# Excerpt
In weld procedure qualification (PQR) testing under ASME Section IX, AWS D1.1, and ISO 15614, macro examination is a standard deliverable in virtually every qualification package. Micro examination is required selectively — for high-alloy materials, nuclear and cryogenic applications, sour service welds, and wherever the construction code or client specification demands metallographic verification of phase content or grain structure. Understanding when each test is required, how specimens are prepared, what each test can and cannot reveal, and how results are interpreted are core competencies for any welding engineer, CWI, or quality manager.
This guide covers the full scope of both examination methods: the science behind them, specimen preparation procedures, etching reagents, acceptance criteria under major welding codes, industry-specific requirements, and the interaction between macro/micro findings and weld procedure qualification records.
Macro Examination
- Naked eye or up to 10x magnification
- Assesses weld geometry and large-scale fusion
- Reveals porosity, slag, cracks, undercut, LP
- Required in most PQRs (ASME, AWS, ISO)
- Quick, low-cost, widely applicable
- Specimen prepared by grinding + etching
Micro Examination
- 100x to 1000x optical microscopy
- Assesses grain structure, phase constitution
- Reveals microcracks, martensite, grain growth
- Required for high-alloy, nuclear, sour service
- Time-intensive; needs trained metallographer
- Specimen polished to mirror finish + etched
Macro Test — Macroscopic Weld Examination
Macroscopic examination of welds is the process of visually inspecting a transverse cross-section of a welded joint, after appropriate surface preparation and chemical etching, to assess the overall soundness and geometry of the weld. The examination is carried out with the naked eye or at magnifications up to 10x using a hand lens or low-power stereo microscope. Because it requires no specialised laboratory equipment and can be completed in under an hour, macro examination is one of the most cost-effective and universally applied tests in weld quality assurance.

# Data excerpt

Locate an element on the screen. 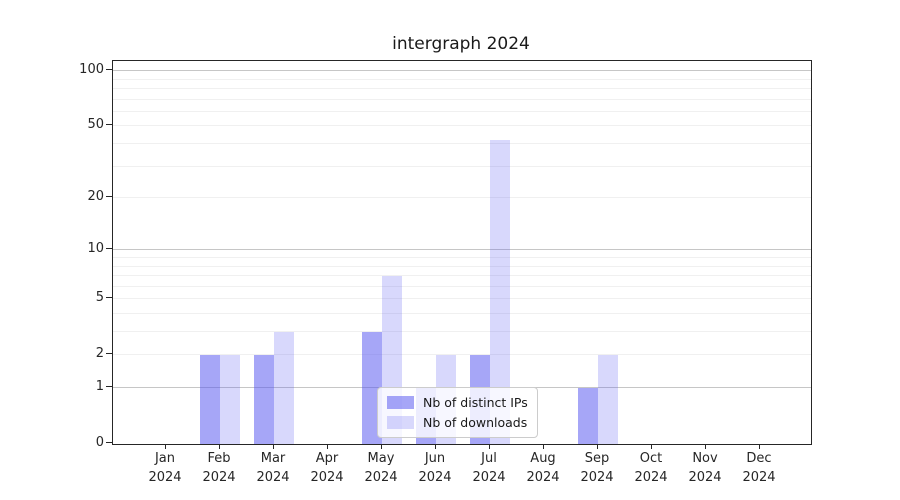 Image resolution: width=900 pixels, height=500 pixels. x-tick-month: Aug is located at coordinates (543, 458).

# Action item
According to the weld examination guide, what magnification range is used for micro examination? The lines have no connection to the weld examination guide.

# Answer
100x to 1000x optical microscopy.